My data is that is takes 18.05mL KMnO4 to titrate 10.00mL H2O2. KMnO4 has 0.20M.


this is what I worked out. Would (liters of solution) be only the volume used to titrate or would it also include the volume of H2O2? I did my calculations below only using the KMnO4 volume it took to titrate. Would this also be the stoichiometry because I am going from KMnO4 to H2O2.

M=moles solute/liters solution
(M)(liters solution)=moles solute

 
(0.20M KMnO4)(0.01805L KMnO4) = 3.61xE-3 = 3.6xE-3 moles KMnO4

(5molH2O2 / 2molMnO4)(3.6xE-3moles KMnO4) = 9.0xE-3moles H2O2

[sdekivit]

during this titration, a redox reaction occurs.

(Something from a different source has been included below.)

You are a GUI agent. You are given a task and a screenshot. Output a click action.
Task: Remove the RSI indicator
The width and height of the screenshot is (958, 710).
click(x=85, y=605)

The first thing you always need to do is write down the reaction equation.

(btw: is the KMnO4 acidified or not?)

[Yggdrasil]

The calculations you did are correct.  Since you are calculating the moles of KMnO4 added to the solution, you only need to take into account the volume of the KMnO4 solution used and not the volume of the H2O2 solution.  Stoichiometry refers to the ratio of KMnO4 to H2O2 in the balanced chemical reaction, which you use correctly in your calculations to convert from moles of KMnO4 to H2O2.